The state of California outlines specific laws that govern what types of breaks employers must give their employees throughout a workday. Employers must follow these regulations or face certain consequences.
According to the Department of Labor, employees must take a 30-minute meal break for every five hours they work in a shift. An exception can occur if the shift is six hours or less and there is a mutual agreement to skip the meal period. There is also an exception for those who work in the broadcasting, motion picture and wholesale baking industries.

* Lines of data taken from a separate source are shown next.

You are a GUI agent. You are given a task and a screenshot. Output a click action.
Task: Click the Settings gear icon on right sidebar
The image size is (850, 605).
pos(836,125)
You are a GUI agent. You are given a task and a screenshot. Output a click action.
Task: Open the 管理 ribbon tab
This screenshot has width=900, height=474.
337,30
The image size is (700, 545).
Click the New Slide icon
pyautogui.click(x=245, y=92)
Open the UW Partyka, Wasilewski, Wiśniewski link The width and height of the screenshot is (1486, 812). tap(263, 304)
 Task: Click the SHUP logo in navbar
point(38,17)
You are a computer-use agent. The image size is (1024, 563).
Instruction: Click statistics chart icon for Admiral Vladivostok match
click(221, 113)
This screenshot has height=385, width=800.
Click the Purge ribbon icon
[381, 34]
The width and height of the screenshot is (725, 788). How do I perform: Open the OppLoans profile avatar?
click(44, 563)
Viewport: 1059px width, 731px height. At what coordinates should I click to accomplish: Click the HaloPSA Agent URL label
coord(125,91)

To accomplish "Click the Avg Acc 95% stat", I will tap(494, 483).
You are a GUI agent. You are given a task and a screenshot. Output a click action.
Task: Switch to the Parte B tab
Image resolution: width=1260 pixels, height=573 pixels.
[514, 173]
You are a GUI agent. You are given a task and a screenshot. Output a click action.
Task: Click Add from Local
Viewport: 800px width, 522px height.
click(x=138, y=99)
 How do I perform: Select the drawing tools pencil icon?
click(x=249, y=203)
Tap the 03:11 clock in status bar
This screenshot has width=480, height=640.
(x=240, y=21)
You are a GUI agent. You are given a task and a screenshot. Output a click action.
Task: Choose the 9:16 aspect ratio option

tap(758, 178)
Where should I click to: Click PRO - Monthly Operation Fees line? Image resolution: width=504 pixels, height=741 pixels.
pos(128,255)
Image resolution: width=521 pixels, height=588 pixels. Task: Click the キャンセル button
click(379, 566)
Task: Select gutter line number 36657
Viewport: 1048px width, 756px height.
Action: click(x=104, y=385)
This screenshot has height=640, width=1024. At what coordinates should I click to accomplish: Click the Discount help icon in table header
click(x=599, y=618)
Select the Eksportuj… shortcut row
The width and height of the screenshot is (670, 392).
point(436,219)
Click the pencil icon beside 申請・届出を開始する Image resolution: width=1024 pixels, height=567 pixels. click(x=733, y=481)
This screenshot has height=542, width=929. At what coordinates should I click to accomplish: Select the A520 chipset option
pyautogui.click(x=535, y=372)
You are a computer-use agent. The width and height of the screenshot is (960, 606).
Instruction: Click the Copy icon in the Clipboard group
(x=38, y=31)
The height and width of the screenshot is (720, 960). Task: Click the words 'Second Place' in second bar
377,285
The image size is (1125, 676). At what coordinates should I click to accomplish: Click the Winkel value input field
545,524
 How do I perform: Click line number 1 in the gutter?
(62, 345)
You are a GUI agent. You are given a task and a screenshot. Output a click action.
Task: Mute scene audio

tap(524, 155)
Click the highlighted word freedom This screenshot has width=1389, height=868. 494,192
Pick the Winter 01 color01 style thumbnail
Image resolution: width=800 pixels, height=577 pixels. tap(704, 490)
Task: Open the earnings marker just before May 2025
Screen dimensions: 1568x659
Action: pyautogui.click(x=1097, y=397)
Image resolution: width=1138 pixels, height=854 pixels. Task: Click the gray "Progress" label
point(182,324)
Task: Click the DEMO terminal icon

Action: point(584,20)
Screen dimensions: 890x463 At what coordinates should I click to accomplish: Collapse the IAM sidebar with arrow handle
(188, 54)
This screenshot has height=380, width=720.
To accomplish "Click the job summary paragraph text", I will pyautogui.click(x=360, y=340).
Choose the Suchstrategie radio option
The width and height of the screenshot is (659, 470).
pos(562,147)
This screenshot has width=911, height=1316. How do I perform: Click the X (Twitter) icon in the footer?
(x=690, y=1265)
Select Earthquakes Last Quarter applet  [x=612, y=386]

According to the State of California Department of Industrial Relations, employees must also take specified rest breaks. Workers may take a 10-minute break for every four hours they work, and ideally this should occur in the middle of the shift. Employers can stagger breaks in certain occupations to prevent workflow interruption. There are exceptions for certain employees such as workers in facilities that provide residential care 24 hours a day and physical performers such as dancers, swimmers and skaters.
Employers must also grant an adequate lactation break and location for nursing moms. The location must not be a restroom, and the break does not necessarily need to coincide with the regular 10-minute rest period. However, if a lactation break is in addition to the rest break, the employer does not need to pay the employee for the time.
There are consequences for employers who do not comply with these labor laws. For each day an employer does not allow a break, he or she must pay the worker an additional hour of work at the regular rate of pay.